■ SELECTED EXCERPT ■
================
My point of view: this is a real advancement. I’ve always believed that with the right data allowing the LLM to be trained to imitate reasoning, it’s possible to improve its performance. However, this is still pattern matching, and I suspect that this approach may not be very effective for creating true generalization. As a result, once o1 becomes generally available, we will likely notice the persistent hallucinations and faulty reasoning, especially when the problem is sufficiently new or complex, beyond the “reasoning programs” or “reasoning patterns” the model learned during the reinforcement learning phase.
https://www.lycee.ai/blog/openai-o1-release-agi-reasoning
> As a result, once o1 becomes generally available, we will likely notice the persistent hallucinations and faulty reasoning, especially when the problem is sufficiently new or complex, beyond the “reasoning programs” or “reasoning patterns” the model learned during the reinforcement learning phase.
================
■ RECORDS PROVIDED ■
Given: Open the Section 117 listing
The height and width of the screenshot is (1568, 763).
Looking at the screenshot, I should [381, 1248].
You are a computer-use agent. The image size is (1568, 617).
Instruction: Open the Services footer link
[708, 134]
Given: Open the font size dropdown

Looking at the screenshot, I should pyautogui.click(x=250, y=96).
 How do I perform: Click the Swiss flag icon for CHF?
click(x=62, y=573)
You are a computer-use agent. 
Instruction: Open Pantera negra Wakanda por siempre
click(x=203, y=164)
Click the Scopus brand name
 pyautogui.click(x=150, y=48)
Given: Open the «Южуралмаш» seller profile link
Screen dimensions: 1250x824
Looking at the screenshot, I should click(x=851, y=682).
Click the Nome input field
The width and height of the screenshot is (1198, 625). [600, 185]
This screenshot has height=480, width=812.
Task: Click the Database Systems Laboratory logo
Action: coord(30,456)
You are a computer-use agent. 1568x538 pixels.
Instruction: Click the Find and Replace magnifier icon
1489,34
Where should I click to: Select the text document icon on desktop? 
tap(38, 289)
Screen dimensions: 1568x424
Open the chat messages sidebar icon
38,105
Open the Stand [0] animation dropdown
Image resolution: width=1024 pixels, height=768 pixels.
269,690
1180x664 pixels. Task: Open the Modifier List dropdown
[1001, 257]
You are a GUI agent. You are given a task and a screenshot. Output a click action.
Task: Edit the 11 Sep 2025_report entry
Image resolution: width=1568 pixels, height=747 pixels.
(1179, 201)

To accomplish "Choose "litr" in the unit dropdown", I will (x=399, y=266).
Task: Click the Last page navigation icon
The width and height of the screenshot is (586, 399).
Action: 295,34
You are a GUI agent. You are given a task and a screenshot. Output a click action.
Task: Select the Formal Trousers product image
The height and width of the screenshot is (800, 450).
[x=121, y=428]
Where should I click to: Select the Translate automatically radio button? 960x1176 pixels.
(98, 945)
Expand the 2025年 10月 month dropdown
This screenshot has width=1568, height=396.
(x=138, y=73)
================
■ PROMPT ■
Continue the forum discussion about o1's reasoning from its last line, a quoted sentence on hallucinations and faulty reasoning.

■ RESPONSE TO THE EXERCISE ■
I had been using 4o as a rubber ducky for some projects recently. Since I appeared to have access to o1-preview, I decided to go back and redo some of those conversations with o1-preview.
I think your comment is spot on. It's definitely an advancement, but still makes some pretty clear mistakes and does some fairly faulty reasoning. It especially seems to have a hard time with causal ordering, and reasoning about dependencies in a distributed system. Frequently it gets the relationships backwards, leading to hilarious code examples.